The Ghosts of Borley Rectory - New Release Review
Director: Steven M. Smith
Starring: Toby Wynn-Davies, Julian Sands, Toyah Willcox, Reece Putinas, Leila Kotori, Louisa Warren, Richard Harfst, and Lee Hancock
Written by: Steven M. Smith and Christopher Jolley
Produced by: Paul G. Andrews, Gregory Schmauss, Kris Smith, Steven M. Smith, and Louisa Warren
Cinematography by: Jonathan Nicol
Original Score by: Darren Wonnacott
Synopsis:
In 1937, leading British paranormal investigator Harry Price has the opportunity to conduct a six-month long investigation at Borley Rectory. There he will encounter a demonic force and finally find the truth behind the ghosts that haunt the most haunted house in England.
Thoughts:
Some horror films are great. Some horror films are good. Some horror films are bad and that’s part of the fun. 'The Ghosts of Borley Rectory', however, is just plain terrible. This low-budget, Amazon Original production is so poor that I almost regret watching it.

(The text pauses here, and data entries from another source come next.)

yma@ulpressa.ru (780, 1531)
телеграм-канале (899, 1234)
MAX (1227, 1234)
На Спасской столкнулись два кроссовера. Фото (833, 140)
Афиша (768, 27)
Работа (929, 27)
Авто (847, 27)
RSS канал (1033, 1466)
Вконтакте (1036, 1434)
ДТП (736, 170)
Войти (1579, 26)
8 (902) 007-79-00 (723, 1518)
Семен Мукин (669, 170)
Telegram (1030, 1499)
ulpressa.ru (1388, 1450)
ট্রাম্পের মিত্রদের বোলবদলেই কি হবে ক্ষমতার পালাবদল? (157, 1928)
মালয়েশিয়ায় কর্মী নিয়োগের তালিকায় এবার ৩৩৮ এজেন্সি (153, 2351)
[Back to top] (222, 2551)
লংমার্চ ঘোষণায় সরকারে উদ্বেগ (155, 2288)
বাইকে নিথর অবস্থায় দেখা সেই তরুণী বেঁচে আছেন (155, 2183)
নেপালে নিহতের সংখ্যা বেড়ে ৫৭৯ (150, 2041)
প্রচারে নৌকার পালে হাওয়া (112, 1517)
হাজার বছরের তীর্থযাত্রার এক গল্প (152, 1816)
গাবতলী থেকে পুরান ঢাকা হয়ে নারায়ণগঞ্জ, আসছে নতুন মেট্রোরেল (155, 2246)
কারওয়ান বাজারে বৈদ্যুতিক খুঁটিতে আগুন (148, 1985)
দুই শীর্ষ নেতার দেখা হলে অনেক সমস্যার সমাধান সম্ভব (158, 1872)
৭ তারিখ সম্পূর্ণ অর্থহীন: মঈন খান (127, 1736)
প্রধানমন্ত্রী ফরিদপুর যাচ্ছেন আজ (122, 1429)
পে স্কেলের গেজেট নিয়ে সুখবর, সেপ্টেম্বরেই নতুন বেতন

Director Steven M. Smith has already tackled the story of Borley Rectory in his 2019 film 'The Haunting of Borley Rectory', which currently has an abysmal 3.5/10 rating on IMDB. If this film was Smith’s attempt at redoing the story to get a better rating, I don’t think he’s achieved his goal. If the film embraced its straight-up badness, I wouldn’t have minded as much but 'The Ghosts of Borley Rectory' takes itself way too seriously. It is cringeworthy, boring, and awkward.
The cinematography is cheap and the editing is clunky; it feels like a bad BBC documentary at times. The director overuses exterior shots of the Rectory, most of which are not good, and the framing of the characters – who lack personality and are plagued with wooded and clichéd dialogue – is awkward. Many shots do not feel cinematic at all.
The backstory of the Rectory, which I was familiar with thanks to The Last Podcast on the Left’s coverage of it in their two-part series, is practically non-existent. Why is our protagonist, Harry Price, so obsessed with the story of Borley Rectory? If this film was my only resource, I couldn’t tell you!
The structure of the film, at first, appeared to be one of its saving graces. It opens with Harry Price’s initial 6 months in the Rectory, fast-forward to a year where Price reveals why he spent more time in the Rectory than planned, and then it flashes back to the ‘horror’ Price experienced there last month. However, it then ruins it by randomly having the Rectory burn down ‘for some mysterious reason’. If a film leaves you shaking your head and saying, ‘what the ***’, that’s not a good thing.
The film’s main antagonist, a ghostly nun, feels forced and out of place. The nun is terrible! The special effects are beyond cheap – I could do better on a free photoshop app, for goodness sake – and she lacks any drives or legit scariness. The nun’s obsession with Marianne, the wife of the minister who was the most recent tenant, feels random and lacks any sense. And we never get any answers in relation to it – who is she? What does she want? Why is she obsessed with Marianne? How did she die? Why is she stuck there? I don’t know!
Then, we not only have bad séance scenes where they communicate with the spirits within the Rectory, but it becomes about a higher power, a strong demonic force that is scaring the other spirits and trapping them in the Rectory. The reveal of this demonic power feels random, anticlimactic, and their face, which is meant to be scary, is clearly a cheap rubber mask with fake horns. It’s really bad.
The only thing I liked about the film was its opening credits – wonderfully Victorian with a good score – and the positive representation of Helen as an overweight woman who has (relative) agency and a believable story arc that isn’t connected to her weight in any way. That was a breath of fresh air, but it was unfortunately the film’s only one.
Borley Rectory is a legitimately creepy and (allegedly) true story that deserves much better treatment than this. Let’s hope Steven M. Smith doesn’t attempt it a third time.